Imara’s tovinontrine has reached the end of the line in sickle cell and beta thalassemia. With the phase 2b trials failing despite a midstudy endpoint change and the use of a higher dose, Imara has called time on its work to establish tovinontrine in the diseases, triggering more damage to its battered stock price.
Expectations for the PDE9 inhibitor plummeted in January 2021 when a phase 2a sickle cell trial found fetal hemoglobin actually fell numerically from baseline to Week 24. Imara went on to change the primary endpoint of its phase 2b Ardent trial in sickle cell disease, switching to vaso-occlusive crises after linking the drug to a 25% fall in the rate of the painful complication in its phase 2a trial. And, with Ardent testing a higher dose than the phase 2a, Imara held out hope going into the interim analysis.
That hope was swiftly extinguished by the data. At the higher dose, tovinontrine was no better than the placebo at reducing the median annualized rate of vaso-occlusive crises, causing the trial to miss its primary endpoint.
Imara switched to that primary endpoint late last year. The change made no difference on the outcome, with tovinontrine also failing to beat placebo against the original primary fetal hemoglobin endpoint.
The Boston-based biotech disclosed the Ardent results alongside the interim analysis of its phase 2b trial in beta thalassemia. In transfusion-dependent patients, tovinontrine provided no meaningful benefit in transfusion burden over placebo. Similarly, the drug candidate failed to trigger improvements in total hemoglobin and other disease-related biomarkers in non-transfusion-dependent patients.
Imara has seen enough. With both studies failing, the biotech plans to stop the studies in the second quarter as part of the discontinuation of the development of tovinontrine in the indications. However, Imara is yet to give up completely on the candidate.

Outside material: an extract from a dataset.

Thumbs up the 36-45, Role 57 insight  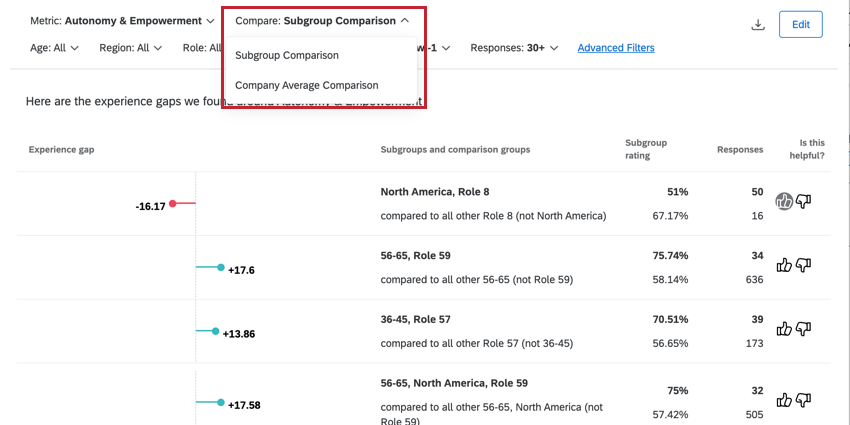coord(784,329)
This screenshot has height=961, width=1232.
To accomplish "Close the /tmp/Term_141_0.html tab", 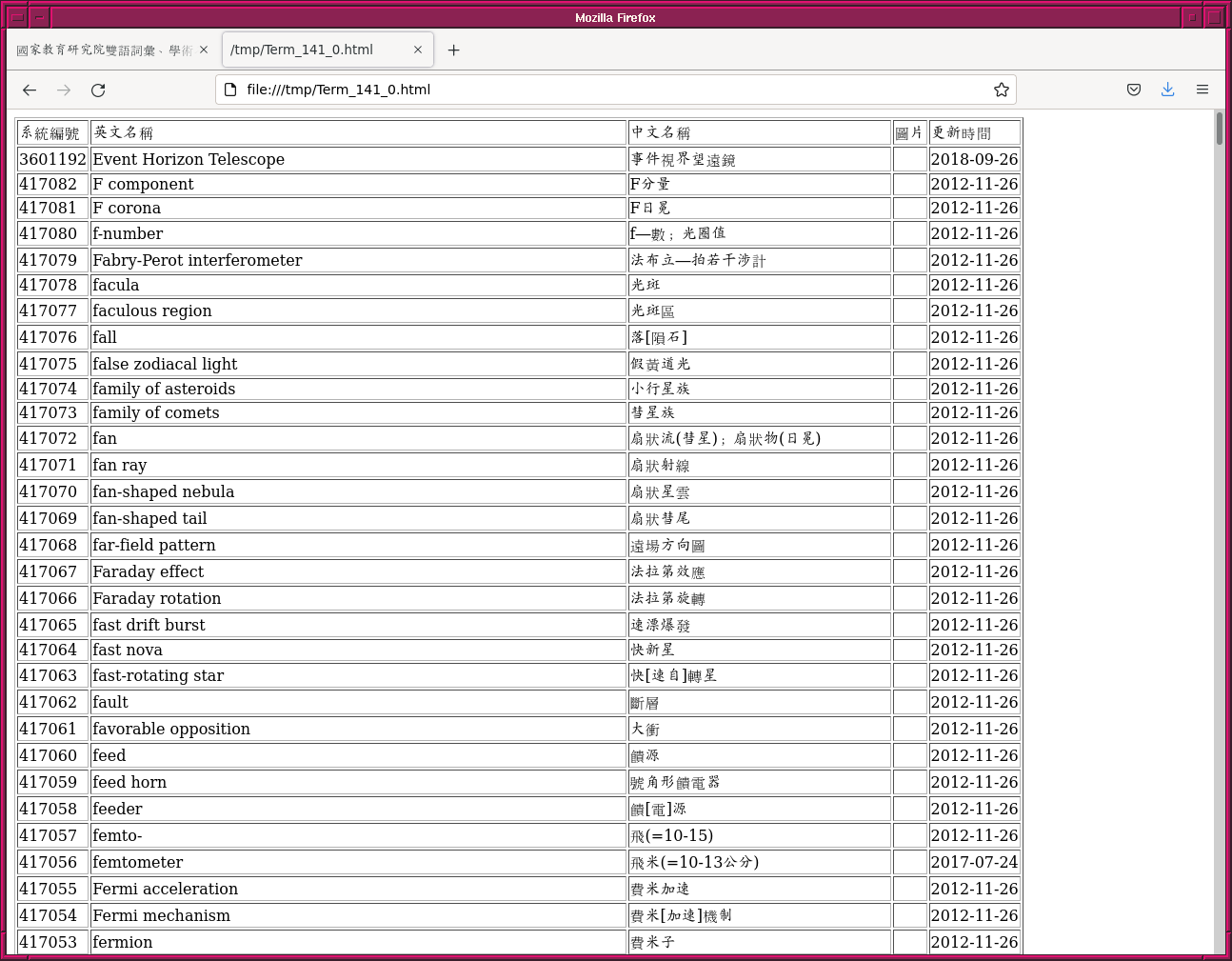I will click(x=417, y=50).
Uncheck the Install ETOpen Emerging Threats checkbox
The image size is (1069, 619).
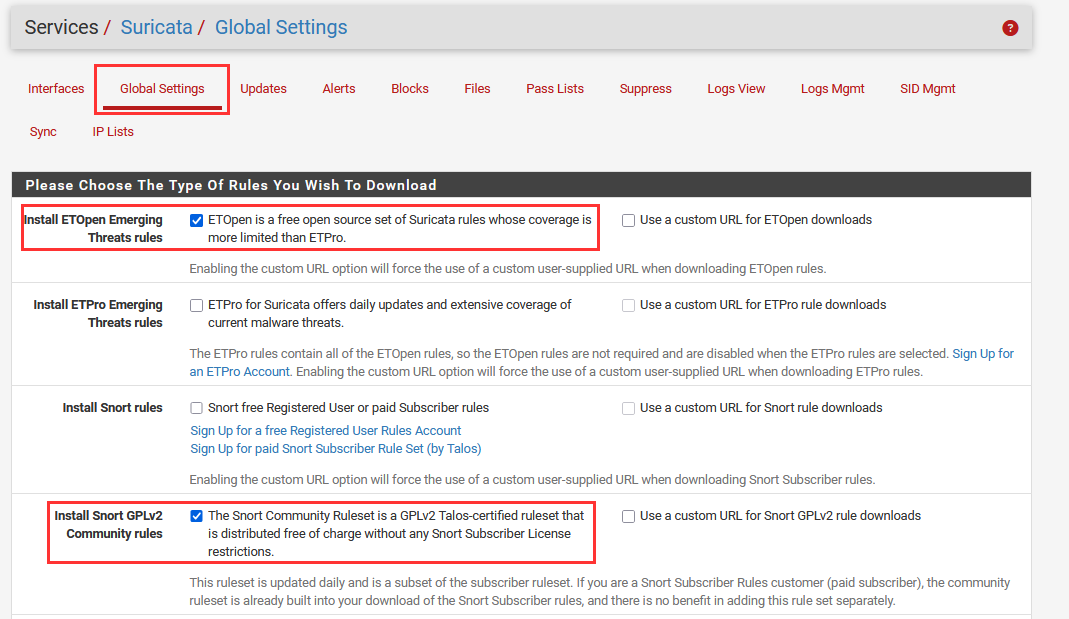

"Moving forward, we plan to consider our strategic options, including development of tovinontrine in heart failure with preserved ejection fraction as well IMR-261 clinical development plans,” Imara CEO Rahul Ballal said in a statement. Both those development opportunities are still in preclinical.
Shares in Imara fell more than 30% in premarket trading, dragging the stock down to around $1. Imara ended 2021 with $90 million, a sum it predicted would see it through to the first quarter of next year.